(Available data begins)

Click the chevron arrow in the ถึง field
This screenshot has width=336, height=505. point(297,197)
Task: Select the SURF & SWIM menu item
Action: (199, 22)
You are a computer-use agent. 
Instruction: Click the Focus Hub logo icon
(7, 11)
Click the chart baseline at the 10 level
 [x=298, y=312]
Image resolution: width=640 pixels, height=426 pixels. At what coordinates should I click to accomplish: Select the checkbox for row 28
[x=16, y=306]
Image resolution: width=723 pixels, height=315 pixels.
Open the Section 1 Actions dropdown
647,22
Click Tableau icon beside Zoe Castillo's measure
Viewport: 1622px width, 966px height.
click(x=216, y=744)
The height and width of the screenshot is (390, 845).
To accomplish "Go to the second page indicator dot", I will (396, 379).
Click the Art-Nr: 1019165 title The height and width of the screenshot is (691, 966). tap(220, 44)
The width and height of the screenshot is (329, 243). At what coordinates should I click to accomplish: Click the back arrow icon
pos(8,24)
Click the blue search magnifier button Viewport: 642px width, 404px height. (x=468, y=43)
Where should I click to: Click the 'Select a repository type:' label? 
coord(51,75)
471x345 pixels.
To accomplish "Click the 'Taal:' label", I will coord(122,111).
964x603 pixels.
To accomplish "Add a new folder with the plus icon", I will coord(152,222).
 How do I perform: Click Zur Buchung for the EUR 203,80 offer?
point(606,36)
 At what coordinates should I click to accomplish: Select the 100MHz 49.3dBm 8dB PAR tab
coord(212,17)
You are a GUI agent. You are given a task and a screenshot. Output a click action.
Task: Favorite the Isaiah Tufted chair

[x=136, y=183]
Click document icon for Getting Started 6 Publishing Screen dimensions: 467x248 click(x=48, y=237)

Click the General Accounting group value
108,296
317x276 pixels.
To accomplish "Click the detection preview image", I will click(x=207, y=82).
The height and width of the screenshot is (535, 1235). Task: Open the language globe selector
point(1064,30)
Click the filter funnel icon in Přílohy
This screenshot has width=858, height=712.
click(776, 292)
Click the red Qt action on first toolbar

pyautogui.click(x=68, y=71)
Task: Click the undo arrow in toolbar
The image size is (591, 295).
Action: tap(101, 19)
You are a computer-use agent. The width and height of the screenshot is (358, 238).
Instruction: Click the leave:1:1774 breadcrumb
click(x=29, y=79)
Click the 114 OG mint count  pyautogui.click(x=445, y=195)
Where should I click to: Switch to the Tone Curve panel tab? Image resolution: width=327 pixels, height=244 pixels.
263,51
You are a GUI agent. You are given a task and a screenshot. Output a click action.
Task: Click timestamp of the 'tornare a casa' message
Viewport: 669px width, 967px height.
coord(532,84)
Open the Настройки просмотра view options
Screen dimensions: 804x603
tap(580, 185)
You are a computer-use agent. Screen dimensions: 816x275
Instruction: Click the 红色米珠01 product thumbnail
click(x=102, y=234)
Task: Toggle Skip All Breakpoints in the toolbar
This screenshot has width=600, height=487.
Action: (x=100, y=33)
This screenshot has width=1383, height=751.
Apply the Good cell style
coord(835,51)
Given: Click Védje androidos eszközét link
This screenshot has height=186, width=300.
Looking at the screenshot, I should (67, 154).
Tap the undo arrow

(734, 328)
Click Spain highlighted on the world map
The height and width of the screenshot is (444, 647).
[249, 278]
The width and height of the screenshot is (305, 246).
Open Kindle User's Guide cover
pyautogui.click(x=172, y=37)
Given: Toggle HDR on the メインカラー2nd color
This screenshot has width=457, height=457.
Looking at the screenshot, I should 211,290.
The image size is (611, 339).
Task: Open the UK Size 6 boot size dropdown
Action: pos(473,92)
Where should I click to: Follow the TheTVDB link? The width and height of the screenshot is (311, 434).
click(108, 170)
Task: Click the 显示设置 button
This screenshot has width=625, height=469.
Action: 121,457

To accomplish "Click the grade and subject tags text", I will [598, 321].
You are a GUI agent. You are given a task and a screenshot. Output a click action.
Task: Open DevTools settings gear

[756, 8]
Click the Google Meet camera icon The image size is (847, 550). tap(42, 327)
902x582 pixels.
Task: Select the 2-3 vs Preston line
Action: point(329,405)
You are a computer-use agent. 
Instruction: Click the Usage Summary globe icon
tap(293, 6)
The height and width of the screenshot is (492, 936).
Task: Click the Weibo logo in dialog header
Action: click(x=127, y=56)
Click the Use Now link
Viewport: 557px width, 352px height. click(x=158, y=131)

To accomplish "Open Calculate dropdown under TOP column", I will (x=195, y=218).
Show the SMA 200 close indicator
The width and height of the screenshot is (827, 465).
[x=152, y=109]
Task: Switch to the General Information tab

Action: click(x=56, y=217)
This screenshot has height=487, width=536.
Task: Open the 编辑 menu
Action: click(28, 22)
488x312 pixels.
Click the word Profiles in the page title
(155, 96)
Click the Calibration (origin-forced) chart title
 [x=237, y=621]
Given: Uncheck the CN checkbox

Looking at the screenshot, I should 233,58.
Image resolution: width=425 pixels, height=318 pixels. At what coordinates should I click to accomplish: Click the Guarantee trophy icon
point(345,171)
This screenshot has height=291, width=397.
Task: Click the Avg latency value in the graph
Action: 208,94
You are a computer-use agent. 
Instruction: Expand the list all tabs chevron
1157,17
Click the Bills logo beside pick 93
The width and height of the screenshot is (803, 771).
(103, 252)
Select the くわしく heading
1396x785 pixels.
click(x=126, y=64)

(Available data ends)

» Task item: Each entry above is to be printed again exactly.

» Solution:
Click the chevron arrow in the ถึง field
This screenshot has width=336, height=505. point(297,197)
Task: Select the SURF & SWIM menu item
Action: (199, 22)
You are a computer-use agent. 
Instruction: Click the Focus Hub logo icon
(7, 11)
Click the chart baseline at the 10 level
 [x=298, y=312]
Image resolution: width=640 pixels, height=426 pixels. At what coordinates should I click to accomplish: Select the checkbox for row 28
[x=16, y=306]
Image resolution: width=723 pixels, height=315 pixels.
Open the Section 1 Actions dropdown
647,22
Click Tableau icon beside Zoe Castillo's measure
Viewport: 1622px width, 966px height.
click(x=216, y=744)
The height and width of the screenshot is (390, 845).
To accomplish "Go to the second page indicator dot", I will (396, 379).
Click the Art-Nr: 1019165 title The height and width of the screenshot is (691, 966). tap(220, 44)
The width and height of the screenshot is (329, 243). At what coordinates should I click to accomplish: Click the back arrow icon
pos(8,24)
Click the blue search magnifier button Viewport: 642px width, 404px height. (x=468, y=43)
Where should I click to: Click the 'Select a repository type:' label? 
coord(51,75)
471x345 pixels.
To accomplish "Click the 'Taal:' label", I will coord(122,111).
964x603 pixels.
To accomplish "Add a new folder with the plus icon", I will coord(152,222).
 How do I perform: Click Zur Buchung for the EUR 203,80 offer?
point(606,36)
 At what coordinates should I click to accomplish: Select the 100MHz 49.3dBm 8dB PAR tab
coord(212,17)
You are a GUI agent. You are given a task and a screenshot. Output a click action.
Task: Favorite the Isaiah Tufted chair

[x=136, y=183]
Click document icon for Getting Started 6 Publishing Screen dimensions: 467x248 click(x=48, y=237)

Click the General Accounting group value
108,296
317x276 pixels.
To accomplish "Click the detection preview image", I will click(x=207, y=82).
The height and width of the screenshot is (535, 1235). Task: Open the language globe selector
point(1064,30)
Click the filter funnel icon in Přílohy
This screenshot has width=858, height=712.
click(776, 292)
Click the red Qt action on first toolbar

pyautogui.click(x=68, y=71)
Task: Click the undo arrow in toolbar
The image size is (591, 295).
Action: tap(101, 19)
You are a computer-use agent. The width and height of the screenshot is (358, 238).
Instruction: Click the leave:1:1774 breadcrumb
click(x=29, y=79)
Click the 114 OG mint count  pyautogui.click(x=445, y=195)
Where should I click to: Switch to the Tone Curve panel tab? Image resolution: width=327 pixels, height=244 pixels.
263,51
You are a GUI agent. You are given a task and a screenshot. Output a click action.
Task: Click timestamp of the 'tornare a casa' message
Viewport: 669px width, 967px height.
coord(532,84)
Open the Настройки просмотра view options
Screen dimensions: 804x603
tap(580, 185)
You are a computer-use agent. Screen dimensions: 816x275
Instruction: Click the 红色米珠01 product thumbnail
click(x=102, y=234)
Task: Toggle Skip All Breakpoints in the toolbar
This screenshot has width=600, height=487.
Action: (x=100, y=33)
This screenshot has width=1383, height=751.
Apply the Good cell style
coord(835,51)
Given: Click Védje androidos eszközét link
This screenshot has height=186, width=300.
Looking at the screenshot, I should (67, 154).
Tap the undo arrow

(734, 328)
Click Spain highlighted on the world map
The height and width of the screenshot is (444, 647).
[249, 278]
The width and height of the screenshot is (305, 246).
Open Kindle User's Guide cover
pyautogui.click(x=172, y=37)
Given: Toggle HDR on the メインカラー2nd color
This screenshot has width=457, height=457.
Looking at the screenshot, I should 211,290.
The image size is (611, 339).
Task: Open the UK Size 6 boot size dropdown
Action: pos(473,92)
Where should I click to: Follow the TheTVDB link? The width and height of the screenshot is (311, 434).
click(108, 170)
Task: Click the 显示设置 button
This screenshot has width=625, height=469.
Action: 121,457

To accomplish "Click the grade and subject tags text", I will [598, 321].
You are a GUI agent. You are given a task and a screenshot. Output a click action.
Task: Open DevTools settings gear

[756, 8]
Click the Google Meet camera icon The image size is (847, 550). tap(42, 327)
902x582 pixels.
Task: Select the 2-3 vs Preston line
Action: point(329,405)
You are a computer-use agent. 
Instruction: Click the Usage Summary globe icon
tap(293, 6)
The height and width of the screenshot is (492, 936).
Task: Click the Weibo logo in dialog header
Action: click(x=127, y=56)
Click the Use Now link
Viewport: 557px width, 352px height. click(x=158, y=131)

To accomplish "Open Calculate dropdown under TOP column", I will (x=195, y=218).
Show the SMA 200 close indicator
The width and height of the screenshot is (827, 465).
[x=152, y=109]
Task: Switch to the General Information tab

Action: click(x=56, y=217)
This screenshot has height=487, width=536.
Task: Open the 编辑 menu
Action: click(28, 22)
488x312 pixels.
Click the word Profiles in the page title
(155, 96)
Click the Calibration (origin-forced) chart title
 [x=237, y=621]
Given: Uncheck the CN checkbox

Looking at the screenshot, I should 233,58.
Image resolution: width=425 pixels, height=318 pixels. At what coordinates should I click to accomplish: Click the Guarantee trophy icon
point(345,171)
This screenshot has height=291, width=397.
Task: Click the Avg latency value in the graph
Action: 208,94
You are a computer-use agent. 
Instruction: Expand the list all tabs chevron
1157,17
Click the Bills logo beside pick 93
The width and height of the screenshot is (803, 771).
(103, 252)
Select the くわしく heading
1396x785 pixels.
click(x=126, y=64)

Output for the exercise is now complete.